## Task statement
Look through the material below and show every line with the word "pixels".

## Data for processing
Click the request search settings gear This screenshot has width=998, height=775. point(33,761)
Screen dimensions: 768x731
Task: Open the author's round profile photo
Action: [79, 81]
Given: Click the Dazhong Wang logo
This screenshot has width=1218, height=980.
---
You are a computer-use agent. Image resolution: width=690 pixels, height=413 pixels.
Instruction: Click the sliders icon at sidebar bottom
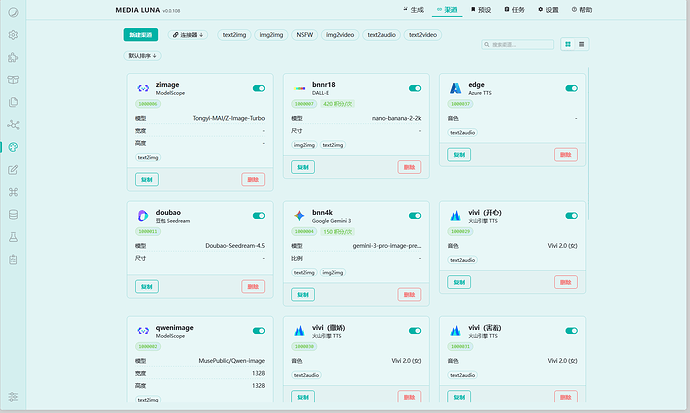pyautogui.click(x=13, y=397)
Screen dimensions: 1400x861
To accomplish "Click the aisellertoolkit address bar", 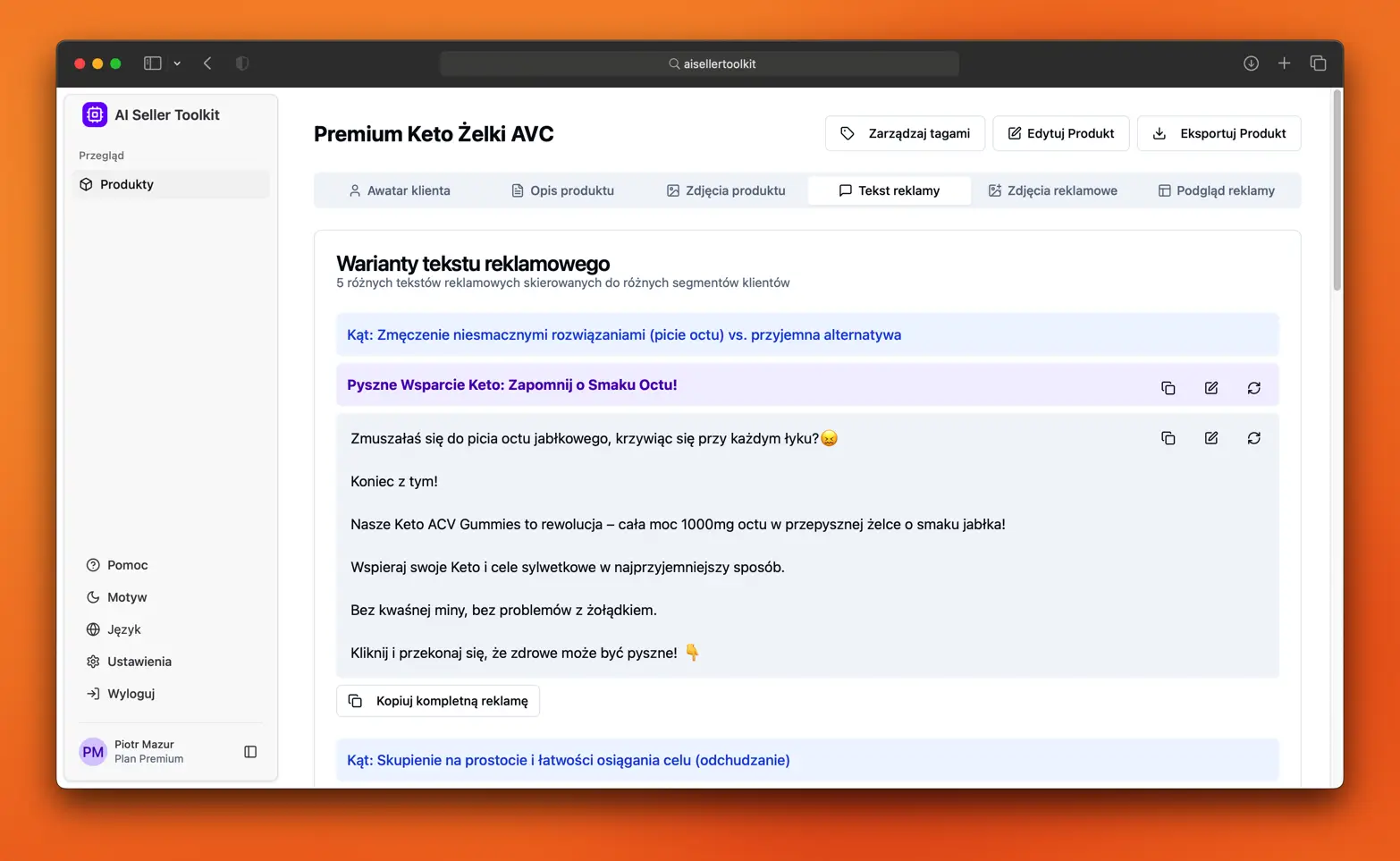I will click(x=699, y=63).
* * *
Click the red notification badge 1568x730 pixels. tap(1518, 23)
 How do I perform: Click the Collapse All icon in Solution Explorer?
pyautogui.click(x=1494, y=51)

## Output of the task
You are a computer-use agent. Image resolution: width=690 pixels, height=413 pixels.
Click the red notification badge 1568x730 pixels. tap(1518, 23)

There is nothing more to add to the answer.